이름은 retrieval 에서 왔다고 한다. try 랑 똑같이 발음함. 허프만 코드랑 비슷하게도 보인다.

For now, store char in nodes (not keys)
Each node has R children, one or each possible chars
Store values in nodes corresponding to last chars in keys

value 는 항상 끝에만 있을 수 있는건 아니고 shell, she 둘 다 저장했을때 e 에도 she 를 위한 value 를 저장할 수 있다.

Trie Performance

Search hit

L 개의 문자를 모두 탐색해야 한다. 그리 긴 시간은 아님.

Search miss

첫 번째 문자부터 탐색에 실패할 확률도 있다. 전형적인 경우는 몇 개의 문자를 탐색하다 실패하는 경우이므로 sublinear 한 퍼포먼스를 보여준다.

각 leaf 마다 R 개의 널 링크가 필요한데, 그래도 sublinear 라고 말할 수 있는 것이 짧은 문자열들은 common prefix 를 공유한다.

Fast search hit and evn faster search miss, but waste spaces.

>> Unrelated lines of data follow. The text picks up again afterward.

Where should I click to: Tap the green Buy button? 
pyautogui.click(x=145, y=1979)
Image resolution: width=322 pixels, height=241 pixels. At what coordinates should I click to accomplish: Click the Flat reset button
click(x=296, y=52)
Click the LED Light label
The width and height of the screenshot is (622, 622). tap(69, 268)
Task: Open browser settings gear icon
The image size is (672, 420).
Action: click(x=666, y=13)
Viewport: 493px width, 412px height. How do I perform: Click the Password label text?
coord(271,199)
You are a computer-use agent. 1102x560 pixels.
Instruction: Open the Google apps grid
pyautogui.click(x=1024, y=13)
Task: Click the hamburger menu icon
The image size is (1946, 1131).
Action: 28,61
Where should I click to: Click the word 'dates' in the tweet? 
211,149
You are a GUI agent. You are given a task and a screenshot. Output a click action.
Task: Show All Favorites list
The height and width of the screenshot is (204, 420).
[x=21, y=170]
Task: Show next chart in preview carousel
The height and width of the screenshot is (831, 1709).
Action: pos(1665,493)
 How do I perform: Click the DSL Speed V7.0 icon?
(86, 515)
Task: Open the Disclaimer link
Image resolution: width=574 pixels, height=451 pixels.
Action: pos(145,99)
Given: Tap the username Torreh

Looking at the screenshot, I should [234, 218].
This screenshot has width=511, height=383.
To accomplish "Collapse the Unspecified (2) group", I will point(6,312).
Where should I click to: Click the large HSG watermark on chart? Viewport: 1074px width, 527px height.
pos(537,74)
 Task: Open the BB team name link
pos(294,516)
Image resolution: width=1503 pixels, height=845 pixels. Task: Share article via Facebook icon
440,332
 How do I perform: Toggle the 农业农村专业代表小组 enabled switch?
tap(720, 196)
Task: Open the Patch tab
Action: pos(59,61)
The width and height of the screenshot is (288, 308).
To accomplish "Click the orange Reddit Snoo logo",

search miss 의 성능이 log_R N 으로 빨라져서 좋긴 한데, space 가 (R + 1) * N 이라 좀 부담이다. (search hit, insert 는 해시 테이블처럼 L)

유니코드면 65536-way trie 를 만들어야 한다.

유명한 job interview 로 efficient spell checking 의 자료구조를 구현하는 것이 있는데. 26-way tries 를 만들면 된다. value 는 bit 로

Deletion in an R-way Trie

만약 마지막 노드가 all null links 를 가지고 있으면 제거하면 된다. 그리고 백트래킹 하면서 value 를 만나기 전 까지 삭제되면 됨.

R-way Tries Implementation

public class TrieST {

    private static final int R = 256; // extended ASCII
    private Node root = new Node();
    private int N;

    private static class Node {
        private Object val;
        private Node[] next = new Node[R];
    }
    
    public TrieST() { N = 0; }
    
    public int size() { return N; }
    
    public boolean isEmpty() { return size() == 0; }

    public Value get(String key) {
        Node x = get(root, key, 0);
        
        if (x == null) return null;
        return (Value) x.val;
    }
    
    public void delete(String key) {
        root = delete(root, key, 0);
    }

    private Node delete(Node x, String key, int d) {
        if (x == null) return null;
        
        if (d == key.length()) {
            if (x.val != null) N--;
            x.val = null;
        } else {
            char c = key.charAt(d);
            x.next[c] = delete(x.next[c], key, d + 1);
        }
        
        // remove subtrie rooted at x if it is completely empty
        if (x.val != null) return x;
        for (int c = 0; c < R; c++)
            if (x.next[c] != null) return x;
        
        return null;
    }

    private Node get(Node x, String key, int d) {
        if (x == null) return null;
        if (d == key.length()) return x;
        char c = key.charAt(d);
        return get(x.next[c], key, d + 1);
    }
    
    public boolean contains(String key) {
        return get(key) != null;
    }

    public void put(String key, Value val) {
        if (val == null) delete(key);
        else root = put(root, key, val, 0);
    }

    private Node put(Node x, String key, Value val, int d) {
        if (x == null) x = new Node();
        if (d == key.length()) {
            if (x.val == null) N++;
            x.val = val;
            return x;
        }
        
        char c = key.charAt(d);
        x.next[c] = put(x.next[c], key, val, d + 1);
        return x;
    }
}

Ternary Search Tries

이전의 R-way 는 R 개의 자식들을 가졌지만, ternary 에서는 3 개만 가진다. ~~이것도 교수님이 만듬~~

Store chars and values in nodes (not keys)
Each node has 3 children; smaller, equal, larger

binary search 와 거의 유사하다. 그냥 key 를 string 로 사용하고 효율적인 검색을 위해 노드에 character 를 저장한다는 점만 다르고. 이 차이점을 그냥 교수님은 tree 가 아니라 trie 라 부르는 것 같다.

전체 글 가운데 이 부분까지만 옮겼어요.